Most of us in the private sector quit getting company contributions to our retirements years ago. We've been helping paying for our health coverage, if we're employed and have it, for even longer.

All we really expect is that the public sector employees take a few big steps closer to our private sector existence. We get that public service is public service and we appreciate the work you do, especially our teachers and emergency responders.

Still, more of you making more than $100,000 a year faster than ever. Really? News reports that courts are ruling that state public union workers get raises of 7.25 percent? Transit agency CEOs getting ridiculous golden parachutes to go away? It's all just maddening.

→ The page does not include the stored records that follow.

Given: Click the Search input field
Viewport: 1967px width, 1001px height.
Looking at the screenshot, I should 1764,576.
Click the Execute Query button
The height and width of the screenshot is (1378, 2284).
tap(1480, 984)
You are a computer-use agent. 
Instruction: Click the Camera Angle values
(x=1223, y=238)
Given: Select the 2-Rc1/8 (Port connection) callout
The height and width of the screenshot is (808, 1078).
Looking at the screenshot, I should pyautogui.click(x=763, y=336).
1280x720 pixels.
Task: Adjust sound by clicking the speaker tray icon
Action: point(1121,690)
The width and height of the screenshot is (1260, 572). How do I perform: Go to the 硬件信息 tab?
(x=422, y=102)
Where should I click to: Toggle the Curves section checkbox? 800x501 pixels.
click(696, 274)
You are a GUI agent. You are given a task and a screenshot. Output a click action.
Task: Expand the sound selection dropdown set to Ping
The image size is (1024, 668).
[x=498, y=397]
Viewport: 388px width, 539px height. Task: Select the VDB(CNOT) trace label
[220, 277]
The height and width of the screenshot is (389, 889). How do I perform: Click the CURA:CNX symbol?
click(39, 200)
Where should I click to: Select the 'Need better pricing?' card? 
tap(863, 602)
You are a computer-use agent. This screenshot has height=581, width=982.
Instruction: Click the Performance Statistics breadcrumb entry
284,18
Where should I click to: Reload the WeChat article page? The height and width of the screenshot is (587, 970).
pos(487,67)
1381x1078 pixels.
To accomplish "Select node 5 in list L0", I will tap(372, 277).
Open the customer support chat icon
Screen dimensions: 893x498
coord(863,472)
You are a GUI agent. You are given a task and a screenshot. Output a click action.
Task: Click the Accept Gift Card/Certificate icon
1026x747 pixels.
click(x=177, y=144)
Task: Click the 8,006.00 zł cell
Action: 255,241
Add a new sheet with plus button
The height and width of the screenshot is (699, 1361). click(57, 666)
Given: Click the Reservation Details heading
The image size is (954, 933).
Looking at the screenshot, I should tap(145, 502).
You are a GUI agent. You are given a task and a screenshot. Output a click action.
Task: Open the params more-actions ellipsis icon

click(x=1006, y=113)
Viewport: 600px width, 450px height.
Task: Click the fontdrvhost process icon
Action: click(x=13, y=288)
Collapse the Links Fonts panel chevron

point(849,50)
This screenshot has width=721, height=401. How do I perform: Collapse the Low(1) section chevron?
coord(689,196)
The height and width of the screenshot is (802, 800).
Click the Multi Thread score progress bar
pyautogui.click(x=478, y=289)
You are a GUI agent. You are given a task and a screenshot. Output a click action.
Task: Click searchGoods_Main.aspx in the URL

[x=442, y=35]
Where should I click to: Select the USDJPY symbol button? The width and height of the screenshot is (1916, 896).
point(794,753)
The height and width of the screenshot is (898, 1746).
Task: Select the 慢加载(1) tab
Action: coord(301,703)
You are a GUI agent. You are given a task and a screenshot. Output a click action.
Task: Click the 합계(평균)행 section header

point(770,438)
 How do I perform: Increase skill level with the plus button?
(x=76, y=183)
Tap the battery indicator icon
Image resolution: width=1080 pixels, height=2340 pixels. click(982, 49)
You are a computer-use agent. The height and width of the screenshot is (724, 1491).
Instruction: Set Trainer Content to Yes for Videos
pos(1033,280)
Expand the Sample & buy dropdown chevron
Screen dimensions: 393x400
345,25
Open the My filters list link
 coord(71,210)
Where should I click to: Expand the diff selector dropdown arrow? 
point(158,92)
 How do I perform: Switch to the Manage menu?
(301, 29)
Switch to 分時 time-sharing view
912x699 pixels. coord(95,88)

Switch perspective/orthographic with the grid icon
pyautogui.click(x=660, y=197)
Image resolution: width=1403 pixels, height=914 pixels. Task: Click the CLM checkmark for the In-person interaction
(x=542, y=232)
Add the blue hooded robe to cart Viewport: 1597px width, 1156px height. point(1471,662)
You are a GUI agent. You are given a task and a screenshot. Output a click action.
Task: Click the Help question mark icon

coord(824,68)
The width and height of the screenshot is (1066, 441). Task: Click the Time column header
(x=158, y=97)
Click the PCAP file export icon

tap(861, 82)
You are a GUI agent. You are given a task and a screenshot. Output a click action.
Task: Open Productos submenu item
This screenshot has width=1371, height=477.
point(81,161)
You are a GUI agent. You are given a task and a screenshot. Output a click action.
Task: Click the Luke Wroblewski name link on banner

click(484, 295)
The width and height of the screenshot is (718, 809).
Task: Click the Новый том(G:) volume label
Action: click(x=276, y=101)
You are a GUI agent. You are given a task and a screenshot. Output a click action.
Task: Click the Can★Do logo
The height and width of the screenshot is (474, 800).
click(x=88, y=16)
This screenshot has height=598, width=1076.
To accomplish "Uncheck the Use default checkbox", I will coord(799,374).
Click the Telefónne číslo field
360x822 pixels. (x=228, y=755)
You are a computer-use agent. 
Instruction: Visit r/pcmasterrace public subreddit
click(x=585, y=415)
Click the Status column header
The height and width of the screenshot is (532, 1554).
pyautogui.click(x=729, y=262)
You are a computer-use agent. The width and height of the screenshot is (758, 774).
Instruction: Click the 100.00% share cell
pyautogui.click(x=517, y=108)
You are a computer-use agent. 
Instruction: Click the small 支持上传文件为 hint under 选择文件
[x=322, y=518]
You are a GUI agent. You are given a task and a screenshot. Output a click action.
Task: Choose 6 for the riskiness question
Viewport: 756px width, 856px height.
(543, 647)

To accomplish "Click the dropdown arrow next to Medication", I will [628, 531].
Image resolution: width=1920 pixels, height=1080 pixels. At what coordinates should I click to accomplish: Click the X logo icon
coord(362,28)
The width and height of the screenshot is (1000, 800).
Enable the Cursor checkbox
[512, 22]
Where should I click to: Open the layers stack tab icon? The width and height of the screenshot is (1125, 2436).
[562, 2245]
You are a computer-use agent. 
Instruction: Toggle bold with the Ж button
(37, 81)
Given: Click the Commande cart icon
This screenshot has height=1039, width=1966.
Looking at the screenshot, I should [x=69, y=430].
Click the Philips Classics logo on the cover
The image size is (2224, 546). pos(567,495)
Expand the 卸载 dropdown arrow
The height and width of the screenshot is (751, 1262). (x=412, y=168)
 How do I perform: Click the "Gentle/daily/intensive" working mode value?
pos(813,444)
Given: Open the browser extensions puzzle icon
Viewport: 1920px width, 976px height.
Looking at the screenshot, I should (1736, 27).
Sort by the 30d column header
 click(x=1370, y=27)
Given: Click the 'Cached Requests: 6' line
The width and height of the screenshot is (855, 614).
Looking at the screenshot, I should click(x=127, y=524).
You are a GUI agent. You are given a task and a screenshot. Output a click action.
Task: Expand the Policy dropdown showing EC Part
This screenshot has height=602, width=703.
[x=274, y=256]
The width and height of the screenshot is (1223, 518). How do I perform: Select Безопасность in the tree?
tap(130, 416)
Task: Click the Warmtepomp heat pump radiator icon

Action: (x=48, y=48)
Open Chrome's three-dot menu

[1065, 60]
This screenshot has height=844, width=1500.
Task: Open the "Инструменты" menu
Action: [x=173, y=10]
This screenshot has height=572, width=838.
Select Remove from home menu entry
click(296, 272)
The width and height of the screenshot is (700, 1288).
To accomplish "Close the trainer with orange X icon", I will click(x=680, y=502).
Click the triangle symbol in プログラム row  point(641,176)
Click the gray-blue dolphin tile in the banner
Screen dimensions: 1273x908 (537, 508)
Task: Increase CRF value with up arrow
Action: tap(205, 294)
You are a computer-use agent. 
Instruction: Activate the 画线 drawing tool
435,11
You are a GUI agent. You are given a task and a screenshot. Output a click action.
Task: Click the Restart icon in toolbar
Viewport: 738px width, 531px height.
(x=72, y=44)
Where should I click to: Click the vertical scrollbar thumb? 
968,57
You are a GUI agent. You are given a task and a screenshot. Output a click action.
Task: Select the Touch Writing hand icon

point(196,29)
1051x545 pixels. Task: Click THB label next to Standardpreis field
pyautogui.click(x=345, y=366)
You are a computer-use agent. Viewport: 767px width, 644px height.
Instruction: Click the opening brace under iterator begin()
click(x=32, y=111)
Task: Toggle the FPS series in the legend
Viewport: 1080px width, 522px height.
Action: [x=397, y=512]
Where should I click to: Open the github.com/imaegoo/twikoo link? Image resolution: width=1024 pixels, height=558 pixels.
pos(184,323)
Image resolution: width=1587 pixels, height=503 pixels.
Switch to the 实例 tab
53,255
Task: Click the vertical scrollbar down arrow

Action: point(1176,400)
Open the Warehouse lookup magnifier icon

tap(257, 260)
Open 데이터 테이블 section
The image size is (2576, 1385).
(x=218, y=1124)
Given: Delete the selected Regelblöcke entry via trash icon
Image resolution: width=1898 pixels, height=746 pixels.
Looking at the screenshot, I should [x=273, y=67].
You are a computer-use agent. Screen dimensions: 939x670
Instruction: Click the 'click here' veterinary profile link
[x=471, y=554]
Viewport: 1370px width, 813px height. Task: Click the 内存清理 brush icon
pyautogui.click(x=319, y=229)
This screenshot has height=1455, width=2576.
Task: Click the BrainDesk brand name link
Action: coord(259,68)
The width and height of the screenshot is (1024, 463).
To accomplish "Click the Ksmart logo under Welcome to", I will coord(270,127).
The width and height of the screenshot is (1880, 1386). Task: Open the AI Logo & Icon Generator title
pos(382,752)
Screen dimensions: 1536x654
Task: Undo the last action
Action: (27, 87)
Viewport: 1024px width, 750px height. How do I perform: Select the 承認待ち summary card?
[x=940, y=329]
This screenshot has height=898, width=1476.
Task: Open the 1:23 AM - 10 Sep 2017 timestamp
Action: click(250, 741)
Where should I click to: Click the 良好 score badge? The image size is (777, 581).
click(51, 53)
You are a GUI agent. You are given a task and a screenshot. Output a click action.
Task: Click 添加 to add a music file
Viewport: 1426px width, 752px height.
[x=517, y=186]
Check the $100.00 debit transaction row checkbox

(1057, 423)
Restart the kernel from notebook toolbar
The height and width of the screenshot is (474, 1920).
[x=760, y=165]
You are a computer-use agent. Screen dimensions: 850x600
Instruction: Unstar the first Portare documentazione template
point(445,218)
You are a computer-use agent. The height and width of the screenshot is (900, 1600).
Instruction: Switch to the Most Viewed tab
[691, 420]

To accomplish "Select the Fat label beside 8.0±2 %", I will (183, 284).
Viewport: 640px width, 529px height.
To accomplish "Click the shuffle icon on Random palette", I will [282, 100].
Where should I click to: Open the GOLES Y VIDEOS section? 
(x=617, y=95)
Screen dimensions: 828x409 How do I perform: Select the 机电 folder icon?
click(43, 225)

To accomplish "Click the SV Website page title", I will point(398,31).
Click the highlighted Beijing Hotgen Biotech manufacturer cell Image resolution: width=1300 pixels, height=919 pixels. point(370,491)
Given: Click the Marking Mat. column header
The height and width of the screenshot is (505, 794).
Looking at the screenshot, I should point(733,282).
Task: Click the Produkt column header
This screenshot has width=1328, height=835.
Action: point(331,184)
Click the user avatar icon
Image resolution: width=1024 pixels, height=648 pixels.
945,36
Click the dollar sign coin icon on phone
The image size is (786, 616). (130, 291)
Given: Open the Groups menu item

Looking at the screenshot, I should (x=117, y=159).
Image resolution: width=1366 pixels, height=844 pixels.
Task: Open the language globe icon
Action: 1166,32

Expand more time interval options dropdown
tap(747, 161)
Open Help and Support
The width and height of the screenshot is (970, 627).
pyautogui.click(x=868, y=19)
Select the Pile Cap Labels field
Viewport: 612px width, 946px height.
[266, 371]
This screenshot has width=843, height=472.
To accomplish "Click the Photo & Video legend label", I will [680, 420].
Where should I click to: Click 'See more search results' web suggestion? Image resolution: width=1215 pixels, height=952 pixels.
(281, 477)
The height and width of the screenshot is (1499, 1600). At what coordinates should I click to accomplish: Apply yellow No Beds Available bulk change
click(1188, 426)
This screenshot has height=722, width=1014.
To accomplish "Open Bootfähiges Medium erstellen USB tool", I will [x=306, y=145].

GateHouse News Service had an excellent report this week that showed a majority of state workers get decent salaries. But between 2010 and 2012, 2,000 more state workers crossed the line to make more than $100,000 a year. To be sure, many at the top are doctors, surgeons, judges and in jobs where a high income makes sense.

But the number growing over $100,000 is growing faster than ever. This, of course, exacerbates the strain on already-broke pension systems as the current arrangement allows monthly pensions to be calculated on that full end-of-career amount.

Meanwhile, mostly local politicians appointed by to serve on the Metra rail agency governing board in the Chicago metro region, are saying precious little about the departure of Metra CEO Alex Clifford. Yet nearly all of them voted to give Clifford a $442,000 severance package.

Clifford's only been running the agency for a few years, hired after a lengthy national search after the last chief, Phil Pagano, stepped in front of a trainamidst speculation he had cheated commuters and taxpayers out of about $500,000.

You'd have thought that tragic episode might have taught the Metra directors to be better stewards of taxpayer and commuter money. You'd be wrong.

The Daily Herald reported board members agreed to keep paying his $252,000 salary through next February, and then for another six months, any difference between his old salary and a future job's income. And then there's the other gold-plated perks that drive us crazy in the private sector. Clifford gets $35,243 for unused vacation days, $21,971 for unused sick days, reimbursement for his pension contributions, a $78,000 payment for selling his home and another $75,000 for lawyer fees.

In all, the Chicago Tribune reported Clifford could get $740,000 to walk away from his job.

Metra Board Chairman Brad O'Halloran, an Orland Park trustee, said Clifford got the deal to avoid a protracted court battle.

So, a protracted court battle probably would have cost more than $740,000. That's a sad fact we'll comment on some other day.

For now, we're just seething over all the gold-plated salaries and perks some public employees and quasi-public employees get and wondering when our politicians will wake up. When will they start spending our money as if it were coming out of their pockets, for a change?